Elementary Mentorship Program
Full day nature play workshop
We spend a full day at your school to provide mentorship training for your staff and children that focuses on using your outdoor space to provide hands on learning for many curriculum units while reinforcing literacy, math and science concepts.
We spent 100 minutes with each class outdoors. In one day, we work with 3 different classes.
Educators get to witness the positive changes in behavior and the increase in how children focus, connect and problem-solve when using the outdoors as another learning environment. By incorporating sensory rich activities and big body play into the curriculum children of all abilities find success while educators witness a set of skills not demonstrated inside.
Three Seasons of Programming
The weather provides the pallet for outdoor curriculum delivery. Below are the following possibilities for each season.
Fall is the perfect time of year to utilize nature’s loose parts as season’s change and local biota shed their summer clothes. We’ll incorporate what the season has provided us through the construction of clay creatures from organic materials. This stimulates both creative and fine motor skills as students are challenged to “make lemonade” with the resources at their disposal. Additionally, we’ll create Venn diagrams to sort the living and non-living organic matter present in our surroundings, spurring a deeper conversation on the definition of those two terms and their interpreted meaning.
Like the fall, in winter we can utilize the resources provided to us by the unique weather conditions. We’ll reuse Christmas trees to build shelters and use ice to build structures, both focused on developing planning and social skills while incorporating teachable involving the First Nations. We also incorporate bird feeder builds to utilize planning, creative and fine motor skills into a project that will also incorporate education on the needs of living things and ecosystems. Finally, when permitting, we focus on the process of tree tapping and maple syrup production and processing. A true touch of Canadiana, this activity is always a favourite as students are taken through the tip-to-tail process of maple syrup production while learning of its historical significance (first nations) as well as the biology, chemistry& math involved in its production and processing.

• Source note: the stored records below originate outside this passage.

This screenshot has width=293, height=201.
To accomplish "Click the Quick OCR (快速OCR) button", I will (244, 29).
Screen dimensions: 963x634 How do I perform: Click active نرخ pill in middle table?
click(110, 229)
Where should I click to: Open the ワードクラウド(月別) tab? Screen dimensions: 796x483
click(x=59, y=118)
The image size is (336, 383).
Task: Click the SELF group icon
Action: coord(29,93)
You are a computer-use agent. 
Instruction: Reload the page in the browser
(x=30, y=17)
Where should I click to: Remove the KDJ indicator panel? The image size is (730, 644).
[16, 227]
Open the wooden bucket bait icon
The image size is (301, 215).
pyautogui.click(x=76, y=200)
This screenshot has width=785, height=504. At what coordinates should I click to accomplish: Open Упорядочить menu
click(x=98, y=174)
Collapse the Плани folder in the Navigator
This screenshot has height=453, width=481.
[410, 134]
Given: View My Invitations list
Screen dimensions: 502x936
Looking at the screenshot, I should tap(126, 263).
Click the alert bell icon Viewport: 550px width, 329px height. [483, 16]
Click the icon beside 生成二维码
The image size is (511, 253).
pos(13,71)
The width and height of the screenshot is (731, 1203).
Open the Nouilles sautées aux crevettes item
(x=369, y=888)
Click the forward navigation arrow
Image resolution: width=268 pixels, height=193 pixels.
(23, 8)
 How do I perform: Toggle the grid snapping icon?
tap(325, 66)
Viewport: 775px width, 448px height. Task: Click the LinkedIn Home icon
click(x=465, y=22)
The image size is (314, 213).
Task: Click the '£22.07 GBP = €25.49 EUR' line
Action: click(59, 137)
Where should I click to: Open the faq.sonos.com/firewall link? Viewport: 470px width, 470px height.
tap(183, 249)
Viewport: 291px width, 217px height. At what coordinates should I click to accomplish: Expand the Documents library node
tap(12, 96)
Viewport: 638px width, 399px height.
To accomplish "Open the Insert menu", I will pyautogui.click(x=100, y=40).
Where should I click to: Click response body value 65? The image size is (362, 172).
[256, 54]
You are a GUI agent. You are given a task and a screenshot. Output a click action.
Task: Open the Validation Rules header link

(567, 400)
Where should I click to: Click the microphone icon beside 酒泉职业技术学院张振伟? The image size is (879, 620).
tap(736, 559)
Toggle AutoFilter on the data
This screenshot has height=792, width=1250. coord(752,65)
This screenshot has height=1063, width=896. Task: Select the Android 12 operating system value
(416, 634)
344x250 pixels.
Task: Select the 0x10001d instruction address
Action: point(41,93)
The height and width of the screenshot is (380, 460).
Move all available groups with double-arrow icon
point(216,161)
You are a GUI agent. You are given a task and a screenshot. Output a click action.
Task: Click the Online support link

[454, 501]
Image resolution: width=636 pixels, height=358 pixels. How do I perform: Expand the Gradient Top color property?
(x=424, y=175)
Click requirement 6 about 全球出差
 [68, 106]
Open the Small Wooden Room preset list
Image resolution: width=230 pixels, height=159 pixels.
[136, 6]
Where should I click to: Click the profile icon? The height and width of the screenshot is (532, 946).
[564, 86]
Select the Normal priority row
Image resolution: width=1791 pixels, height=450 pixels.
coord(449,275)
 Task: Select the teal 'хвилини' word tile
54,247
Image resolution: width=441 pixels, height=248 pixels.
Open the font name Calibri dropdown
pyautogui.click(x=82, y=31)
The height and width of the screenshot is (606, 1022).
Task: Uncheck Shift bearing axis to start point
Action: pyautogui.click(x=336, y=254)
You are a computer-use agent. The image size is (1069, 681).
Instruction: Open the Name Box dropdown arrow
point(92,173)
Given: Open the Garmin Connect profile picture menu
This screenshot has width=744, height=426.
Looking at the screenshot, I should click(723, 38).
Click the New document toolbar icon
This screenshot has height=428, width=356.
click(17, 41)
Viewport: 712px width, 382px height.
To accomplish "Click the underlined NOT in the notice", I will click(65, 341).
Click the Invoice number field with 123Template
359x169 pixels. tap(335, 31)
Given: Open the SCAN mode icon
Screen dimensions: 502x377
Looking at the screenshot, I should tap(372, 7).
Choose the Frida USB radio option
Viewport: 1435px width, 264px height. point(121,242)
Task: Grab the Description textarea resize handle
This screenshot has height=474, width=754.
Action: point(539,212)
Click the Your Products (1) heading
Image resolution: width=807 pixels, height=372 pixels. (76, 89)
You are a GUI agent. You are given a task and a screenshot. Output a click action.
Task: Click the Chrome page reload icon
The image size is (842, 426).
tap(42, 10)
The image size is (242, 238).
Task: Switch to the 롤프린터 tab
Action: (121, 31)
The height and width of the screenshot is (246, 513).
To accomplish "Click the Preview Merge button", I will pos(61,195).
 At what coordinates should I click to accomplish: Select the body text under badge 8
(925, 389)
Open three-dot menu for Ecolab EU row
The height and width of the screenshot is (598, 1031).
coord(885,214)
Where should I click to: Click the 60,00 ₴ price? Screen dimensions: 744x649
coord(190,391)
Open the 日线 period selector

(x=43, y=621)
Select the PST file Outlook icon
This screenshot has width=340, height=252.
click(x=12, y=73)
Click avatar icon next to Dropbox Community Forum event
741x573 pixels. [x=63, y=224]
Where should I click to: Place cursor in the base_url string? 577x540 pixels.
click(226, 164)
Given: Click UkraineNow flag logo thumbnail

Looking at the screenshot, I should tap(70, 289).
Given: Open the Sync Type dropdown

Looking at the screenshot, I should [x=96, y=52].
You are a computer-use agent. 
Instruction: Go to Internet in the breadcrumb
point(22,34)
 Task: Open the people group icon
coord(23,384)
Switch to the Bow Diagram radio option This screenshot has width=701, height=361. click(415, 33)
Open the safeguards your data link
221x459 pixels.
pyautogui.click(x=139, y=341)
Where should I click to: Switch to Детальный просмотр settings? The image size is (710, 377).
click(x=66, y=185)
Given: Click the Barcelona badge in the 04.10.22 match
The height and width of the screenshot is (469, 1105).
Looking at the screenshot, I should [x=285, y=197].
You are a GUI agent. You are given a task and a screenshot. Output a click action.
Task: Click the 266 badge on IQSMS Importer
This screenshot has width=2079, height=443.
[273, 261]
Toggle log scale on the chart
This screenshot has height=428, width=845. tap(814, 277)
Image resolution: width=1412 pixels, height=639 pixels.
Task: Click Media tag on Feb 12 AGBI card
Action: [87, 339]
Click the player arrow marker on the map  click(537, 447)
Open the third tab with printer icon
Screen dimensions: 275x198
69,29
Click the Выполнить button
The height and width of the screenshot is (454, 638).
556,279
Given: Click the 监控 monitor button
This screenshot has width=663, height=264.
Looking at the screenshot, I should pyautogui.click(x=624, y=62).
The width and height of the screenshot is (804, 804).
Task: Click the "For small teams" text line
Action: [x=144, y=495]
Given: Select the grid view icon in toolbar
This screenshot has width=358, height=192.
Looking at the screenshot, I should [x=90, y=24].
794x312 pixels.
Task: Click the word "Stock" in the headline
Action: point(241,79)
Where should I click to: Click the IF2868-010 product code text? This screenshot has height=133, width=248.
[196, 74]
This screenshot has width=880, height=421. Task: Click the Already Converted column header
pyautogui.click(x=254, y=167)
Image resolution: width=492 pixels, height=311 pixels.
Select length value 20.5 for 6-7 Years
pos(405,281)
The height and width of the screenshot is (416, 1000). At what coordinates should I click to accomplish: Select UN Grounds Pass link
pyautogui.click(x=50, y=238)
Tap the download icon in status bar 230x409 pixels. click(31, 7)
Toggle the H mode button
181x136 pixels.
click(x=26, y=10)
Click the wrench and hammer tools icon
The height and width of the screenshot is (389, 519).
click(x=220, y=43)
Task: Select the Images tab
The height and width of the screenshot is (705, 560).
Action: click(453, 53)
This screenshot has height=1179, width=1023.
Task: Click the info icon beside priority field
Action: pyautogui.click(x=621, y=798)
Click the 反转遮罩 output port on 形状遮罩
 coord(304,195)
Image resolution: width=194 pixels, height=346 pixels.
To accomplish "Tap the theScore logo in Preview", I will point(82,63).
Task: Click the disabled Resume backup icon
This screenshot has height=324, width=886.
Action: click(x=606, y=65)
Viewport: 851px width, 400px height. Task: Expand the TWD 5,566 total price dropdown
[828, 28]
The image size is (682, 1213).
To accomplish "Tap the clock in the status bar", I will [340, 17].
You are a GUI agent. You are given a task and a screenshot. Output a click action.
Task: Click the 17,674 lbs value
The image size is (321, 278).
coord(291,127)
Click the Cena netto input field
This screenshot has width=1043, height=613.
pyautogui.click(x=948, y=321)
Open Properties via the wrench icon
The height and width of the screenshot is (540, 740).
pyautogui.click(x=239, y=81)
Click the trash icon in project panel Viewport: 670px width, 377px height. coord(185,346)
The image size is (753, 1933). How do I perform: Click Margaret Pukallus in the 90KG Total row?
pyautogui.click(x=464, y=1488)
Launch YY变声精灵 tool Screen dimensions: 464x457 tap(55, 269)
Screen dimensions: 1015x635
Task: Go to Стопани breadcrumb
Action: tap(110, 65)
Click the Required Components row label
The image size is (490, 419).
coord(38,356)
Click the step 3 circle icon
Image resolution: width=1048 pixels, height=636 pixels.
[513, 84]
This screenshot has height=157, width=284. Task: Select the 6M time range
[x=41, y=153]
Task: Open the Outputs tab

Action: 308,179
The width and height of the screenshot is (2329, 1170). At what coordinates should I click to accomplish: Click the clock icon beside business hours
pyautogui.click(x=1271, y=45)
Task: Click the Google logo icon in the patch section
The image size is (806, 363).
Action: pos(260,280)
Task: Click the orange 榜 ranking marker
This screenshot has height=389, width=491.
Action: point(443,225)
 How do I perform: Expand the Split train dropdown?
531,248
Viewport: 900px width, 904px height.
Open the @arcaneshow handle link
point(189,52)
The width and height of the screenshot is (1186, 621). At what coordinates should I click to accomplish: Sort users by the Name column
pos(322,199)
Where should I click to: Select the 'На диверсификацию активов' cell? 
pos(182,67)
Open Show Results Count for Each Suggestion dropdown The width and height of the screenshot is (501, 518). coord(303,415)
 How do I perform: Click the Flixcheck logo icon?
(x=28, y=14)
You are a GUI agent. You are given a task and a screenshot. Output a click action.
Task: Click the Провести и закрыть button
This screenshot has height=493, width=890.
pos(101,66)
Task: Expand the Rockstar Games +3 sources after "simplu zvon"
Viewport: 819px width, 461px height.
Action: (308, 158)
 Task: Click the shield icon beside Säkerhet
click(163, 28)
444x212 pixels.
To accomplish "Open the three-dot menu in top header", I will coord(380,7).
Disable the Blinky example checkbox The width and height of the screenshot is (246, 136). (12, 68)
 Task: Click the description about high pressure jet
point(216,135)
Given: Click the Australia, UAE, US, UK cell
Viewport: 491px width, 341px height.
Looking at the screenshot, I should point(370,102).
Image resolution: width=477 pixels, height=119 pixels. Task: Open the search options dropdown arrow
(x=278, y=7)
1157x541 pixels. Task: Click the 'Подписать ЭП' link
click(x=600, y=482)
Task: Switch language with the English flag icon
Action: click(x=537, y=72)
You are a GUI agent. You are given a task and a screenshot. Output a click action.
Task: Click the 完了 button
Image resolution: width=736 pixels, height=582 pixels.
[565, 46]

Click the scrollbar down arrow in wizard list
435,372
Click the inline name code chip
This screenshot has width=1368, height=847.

With the spring comes rising temperatures, melting snow, greener plant life, and mud! “Down and Dirty” as we’ve affectionately named our spring program, gets students out of the classroom and into the dirt. We start by focusing on the dirt itself; as an ecosystem for other living things, as well as its composition, texture, size and origin. We then steer the conversation towards planting and planning. Students focus on the foundations of horticulture and agriculture through hands-on activities in gardening and the cultivation process. We also include whittling activities in the spring; students use potato peelers to whittle tools while reinforcing the concepts of measurement, forces and primitive tools. Finally, when the weather allows, we’ll run a “water wall” activity with the students. We use various containers and tubing to construct fluid-features on a vertical surface. Students sense of measurement, planning and gravitational forced are fortified.